BRIEF> Please retype the items below from the line with "at (2239, 127)." up to and including the line with "(1275, 484).", keeping every character unchanged.

Start of SOURCE DATA

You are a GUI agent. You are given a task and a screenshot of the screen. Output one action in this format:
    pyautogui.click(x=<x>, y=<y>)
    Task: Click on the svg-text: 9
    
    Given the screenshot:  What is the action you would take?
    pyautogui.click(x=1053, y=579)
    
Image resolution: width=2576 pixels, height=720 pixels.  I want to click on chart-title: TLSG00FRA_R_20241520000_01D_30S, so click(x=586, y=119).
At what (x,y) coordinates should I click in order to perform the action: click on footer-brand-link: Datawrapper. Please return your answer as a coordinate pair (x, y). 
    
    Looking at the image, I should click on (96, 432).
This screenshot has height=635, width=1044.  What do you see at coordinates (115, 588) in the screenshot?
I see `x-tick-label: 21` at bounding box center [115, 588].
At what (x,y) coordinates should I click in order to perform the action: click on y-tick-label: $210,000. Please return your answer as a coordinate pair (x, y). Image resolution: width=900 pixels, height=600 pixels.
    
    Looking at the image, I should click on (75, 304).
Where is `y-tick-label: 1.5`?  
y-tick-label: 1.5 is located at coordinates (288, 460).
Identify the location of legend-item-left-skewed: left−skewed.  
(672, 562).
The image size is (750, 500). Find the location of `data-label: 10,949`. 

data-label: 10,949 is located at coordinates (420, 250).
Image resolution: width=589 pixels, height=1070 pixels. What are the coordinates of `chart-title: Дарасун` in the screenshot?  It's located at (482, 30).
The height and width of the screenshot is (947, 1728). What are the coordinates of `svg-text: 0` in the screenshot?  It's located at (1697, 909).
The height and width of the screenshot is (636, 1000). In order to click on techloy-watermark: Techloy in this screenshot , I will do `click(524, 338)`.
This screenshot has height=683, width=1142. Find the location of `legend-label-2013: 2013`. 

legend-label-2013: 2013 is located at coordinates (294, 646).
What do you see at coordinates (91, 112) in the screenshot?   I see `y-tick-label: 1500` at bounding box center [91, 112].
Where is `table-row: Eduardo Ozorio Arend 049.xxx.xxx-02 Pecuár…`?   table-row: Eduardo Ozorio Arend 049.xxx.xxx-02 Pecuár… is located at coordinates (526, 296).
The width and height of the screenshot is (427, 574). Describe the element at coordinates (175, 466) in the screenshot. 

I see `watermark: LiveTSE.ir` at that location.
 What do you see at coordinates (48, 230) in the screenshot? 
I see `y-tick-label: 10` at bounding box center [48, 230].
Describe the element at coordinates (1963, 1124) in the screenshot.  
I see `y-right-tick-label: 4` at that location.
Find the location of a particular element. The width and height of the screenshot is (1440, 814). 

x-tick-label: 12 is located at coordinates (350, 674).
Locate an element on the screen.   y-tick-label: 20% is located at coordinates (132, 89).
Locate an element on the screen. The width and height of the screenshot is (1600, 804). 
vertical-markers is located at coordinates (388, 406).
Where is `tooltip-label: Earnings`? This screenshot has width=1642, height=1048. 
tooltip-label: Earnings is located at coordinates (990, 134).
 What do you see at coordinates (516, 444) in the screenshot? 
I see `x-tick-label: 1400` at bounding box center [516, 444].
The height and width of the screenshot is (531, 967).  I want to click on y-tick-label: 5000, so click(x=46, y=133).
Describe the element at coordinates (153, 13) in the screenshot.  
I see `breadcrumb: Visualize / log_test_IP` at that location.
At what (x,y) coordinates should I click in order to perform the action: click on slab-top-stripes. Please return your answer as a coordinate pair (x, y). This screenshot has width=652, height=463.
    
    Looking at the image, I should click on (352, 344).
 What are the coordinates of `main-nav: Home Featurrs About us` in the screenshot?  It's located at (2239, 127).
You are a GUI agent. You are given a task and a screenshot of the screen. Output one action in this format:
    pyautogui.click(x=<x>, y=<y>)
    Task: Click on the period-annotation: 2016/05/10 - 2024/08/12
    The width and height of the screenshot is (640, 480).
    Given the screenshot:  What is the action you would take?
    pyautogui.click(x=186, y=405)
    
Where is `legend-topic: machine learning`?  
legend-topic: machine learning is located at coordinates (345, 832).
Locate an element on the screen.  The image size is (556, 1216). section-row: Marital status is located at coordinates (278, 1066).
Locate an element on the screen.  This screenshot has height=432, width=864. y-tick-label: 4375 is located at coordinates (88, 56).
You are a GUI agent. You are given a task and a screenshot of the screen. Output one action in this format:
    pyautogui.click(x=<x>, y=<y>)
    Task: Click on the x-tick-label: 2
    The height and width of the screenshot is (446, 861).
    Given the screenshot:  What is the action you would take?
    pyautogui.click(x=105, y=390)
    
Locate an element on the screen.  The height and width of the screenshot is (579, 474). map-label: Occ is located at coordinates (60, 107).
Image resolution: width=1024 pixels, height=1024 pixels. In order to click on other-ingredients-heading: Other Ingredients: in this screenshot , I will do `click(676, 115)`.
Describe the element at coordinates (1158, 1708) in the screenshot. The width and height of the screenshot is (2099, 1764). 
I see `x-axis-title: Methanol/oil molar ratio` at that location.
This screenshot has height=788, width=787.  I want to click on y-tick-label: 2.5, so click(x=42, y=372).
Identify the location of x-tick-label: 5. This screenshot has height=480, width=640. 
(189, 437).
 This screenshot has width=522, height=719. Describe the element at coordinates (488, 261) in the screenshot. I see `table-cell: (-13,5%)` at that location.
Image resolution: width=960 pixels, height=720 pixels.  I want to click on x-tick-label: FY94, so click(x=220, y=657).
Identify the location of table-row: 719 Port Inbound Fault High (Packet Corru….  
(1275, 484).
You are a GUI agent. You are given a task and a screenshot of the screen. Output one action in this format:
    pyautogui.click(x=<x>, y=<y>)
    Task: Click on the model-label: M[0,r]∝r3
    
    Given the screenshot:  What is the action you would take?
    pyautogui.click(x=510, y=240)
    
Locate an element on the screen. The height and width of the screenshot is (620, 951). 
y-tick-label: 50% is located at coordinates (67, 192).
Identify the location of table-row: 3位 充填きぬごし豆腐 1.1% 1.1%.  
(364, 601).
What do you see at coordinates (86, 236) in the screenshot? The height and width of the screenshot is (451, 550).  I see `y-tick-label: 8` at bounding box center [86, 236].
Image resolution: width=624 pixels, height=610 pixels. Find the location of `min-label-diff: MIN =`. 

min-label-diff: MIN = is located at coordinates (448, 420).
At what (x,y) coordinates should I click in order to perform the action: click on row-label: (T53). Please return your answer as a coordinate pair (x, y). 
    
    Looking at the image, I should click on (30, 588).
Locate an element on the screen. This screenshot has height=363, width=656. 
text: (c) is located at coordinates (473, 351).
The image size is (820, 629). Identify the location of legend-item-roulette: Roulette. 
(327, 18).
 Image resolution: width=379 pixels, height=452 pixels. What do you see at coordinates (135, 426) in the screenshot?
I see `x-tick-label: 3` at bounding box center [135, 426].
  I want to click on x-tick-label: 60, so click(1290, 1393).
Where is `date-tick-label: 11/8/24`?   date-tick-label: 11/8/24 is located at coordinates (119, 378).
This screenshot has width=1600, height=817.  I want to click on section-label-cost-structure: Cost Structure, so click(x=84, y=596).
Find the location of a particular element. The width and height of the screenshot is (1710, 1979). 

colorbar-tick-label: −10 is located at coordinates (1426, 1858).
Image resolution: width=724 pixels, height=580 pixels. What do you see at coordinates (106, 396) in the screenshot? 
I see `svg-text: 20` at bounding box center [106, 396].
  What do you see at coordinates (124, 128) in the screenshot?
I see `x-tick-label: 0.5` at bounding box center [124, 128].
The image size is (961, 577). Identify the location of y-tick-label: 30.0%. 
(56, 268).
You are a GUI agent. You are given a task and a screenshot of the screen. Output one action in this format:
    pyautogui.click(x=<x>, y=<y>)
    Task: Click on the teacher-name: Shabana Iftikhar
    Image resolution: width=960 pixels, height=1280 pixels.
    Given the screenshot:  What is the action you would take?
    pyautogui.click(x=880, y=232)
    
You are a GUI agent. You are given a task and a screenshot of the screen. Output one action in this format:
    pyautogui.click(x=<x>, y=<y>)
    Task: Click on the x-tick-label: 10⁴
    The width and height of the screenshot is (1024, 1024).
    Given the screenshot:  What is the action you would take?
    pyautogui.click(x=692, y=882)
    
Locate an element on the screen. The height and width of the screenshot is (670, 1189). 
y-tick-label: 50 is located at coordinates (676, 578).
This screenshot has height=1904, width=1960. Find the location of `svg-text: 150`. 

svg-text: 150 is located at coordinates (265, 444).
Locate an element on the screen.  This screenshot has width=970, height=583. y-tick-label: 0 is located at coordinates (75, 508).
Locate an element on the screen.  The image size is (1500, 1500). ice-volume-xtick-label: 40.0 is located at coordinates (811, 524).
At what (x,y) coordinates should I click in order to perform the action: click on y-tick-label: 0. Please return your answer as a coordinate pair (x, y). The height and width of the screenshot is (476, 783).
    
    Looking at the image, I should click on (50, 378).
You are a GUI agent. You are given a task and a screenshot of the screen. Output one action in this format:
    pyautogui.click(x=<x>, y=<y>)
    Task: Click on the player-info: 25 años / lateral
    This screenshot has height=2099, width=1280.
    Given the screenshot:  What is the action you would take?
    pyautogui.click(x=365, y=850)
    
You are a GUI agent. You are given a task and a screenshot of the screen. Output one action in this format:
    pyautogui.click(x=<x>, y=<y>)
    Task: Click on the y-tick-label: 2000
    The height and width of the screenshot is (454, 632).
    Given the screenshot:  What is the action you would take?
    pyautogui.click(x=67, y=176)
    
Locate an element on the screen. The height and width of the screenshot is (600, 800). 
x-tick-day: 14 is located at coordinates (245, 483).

End of SOURCE DATA

SOLUTION TO THE PROBLEM>
 What are the coordinates of `main-nav: Home Featurrs About us` in the screenshot?  It's located at (2239, 127).
You are a GUI agent. You are given a task and a screenshot of the screen. Output one action in this format:
    pyautogui.click(x=<x>, y=<y>)
    Task: Click on the period-annotation: 2016/05/10 - 2024/08/12
    The width and height of the screenshot is (640, 480).
    Given the screenshot:  What is the action you would take?
    pyautogui.click(x=186, y=405)
    
Where is `legend-topic: machine learning`?  
legend-topic: machine learning is located at coordinates (345, 832).
Locate an element on the screen.  The image size is (556, 1216). section-row: Marital status is located at coordinates (278, 1066).
Locate an element on the screen.  This screenshot has height=432, width=864. y-tick-label: 4375 is located at coordinates (88, 56).
You are a GUI agent. You are given a task and a screenshot of the screen. Output one action in this format:
    pyautogui.click(x=<x>, y=<y>)
    Task: Click on the x-tick-label: 2
    The height and width of the screenshot is (446, 861).
    Given the screenshot:  What is the action you would take?
    pyautogui.click(x=105, y=390)
    
Locate an element on the screen.  The height and width of the screenshot is (579, 474). map-label: Occ is located at coordinates (60, 107).
Image resolution: width=1024 pixels, height=1024 pixels. In order to click on other-ingredients-heading: Other Ingredients: in this screenshot , I will do `click(676, 115)`.
Describe the element at coordinates (1158, 1708) in the screenshot. The width and height of the screenshot is (2099, 1764). 
I see `x-axis-title: Methanol/oil molar ratio` at that location.
This screenshot has height=788, width=787.  I want to click on y-tick-label: 2.5, so click(x=42, y=372).
Identify the location of x-tick-label: 5. This screenshot has height=480, width=640. 
(189, 437).
 This screenshot has width=522, height=719. Describe the element at coordinates (488, 261) in the screenshot. I see `table-cell: (-13,5%)` at that location.
Image resolution: width=960 pixels, height=720 pixels.  I want to click on x-tick-label: FY94, so click(x=220, y=657).
Identify the location of table-row: 719 Port Inbound Fault High (Packet Corru….  
(1275, 484).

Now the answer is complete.